On June 1, 2018, a federal judge ruled on a joint motion to suppress evidence stemming from four seized cell phones belonging to the defendants. Defendants Code and Dawkins argued that the FBI lacked probable cause to obtain the warrants it relied on in recovering their cell phones after their back-to-back arrests in September 2017. In the alternative, they argued that the warrants were overbroad because they failed to restrict the scope of the searches strictly to locations bearing probable cause. Regardless of the basis for the impropriety of the warrants, Code and Dawkins contended that the FBI’s reliance on them was simply unreasonable.

The court referenced oral arguments heard in March 2018 on the issue, noting that the FBI used a sophisticated method of extracting, categorizing, and searching the data from the recovered devices, with exception for one device that was incompatible with the program. This device was reviewed manually and the responsible agent “focused on the text messages contained on the phone, the contacts, and certain documents and/or spreadsheets saved on the phone,” and that “he reviewed no other area of the Blackberry.”

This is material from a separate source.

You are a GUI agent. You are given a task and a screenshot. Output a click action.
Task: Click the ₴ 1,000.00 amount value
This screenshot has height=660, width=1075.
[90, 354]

To the defendants’ first point that probable cause was lacking, the court provided that the “magistrate judge was entitled to infer from the fact that the defendant used a cell phone to make calls and send text messages related to the alleged scheme that other communications and evidence pertaining to that scheme also would have been made on that cell phone.” To their second point of overbreadth, the court responded that the warrants met all three particularity elements required by law – identification of the specific offense providing grounds for probable cause, description of the place to be searched, and specification of the items to be seized.  Because of this, the scope was sufficiently narrow and neither warrant violated the Fourth Amendment for overbreadth.

Additionally, the court pointed out that “[s]uppression would not be warranted even if this Court were to find that probable cause was lacking or that either search warrant was overbroad” because evidence is only excluded where it will serve a substantial deterrence purpose.  According to the court, these particular circumstances did not support any deterrence purposes, and suppression would not have been appropriate on any grounds.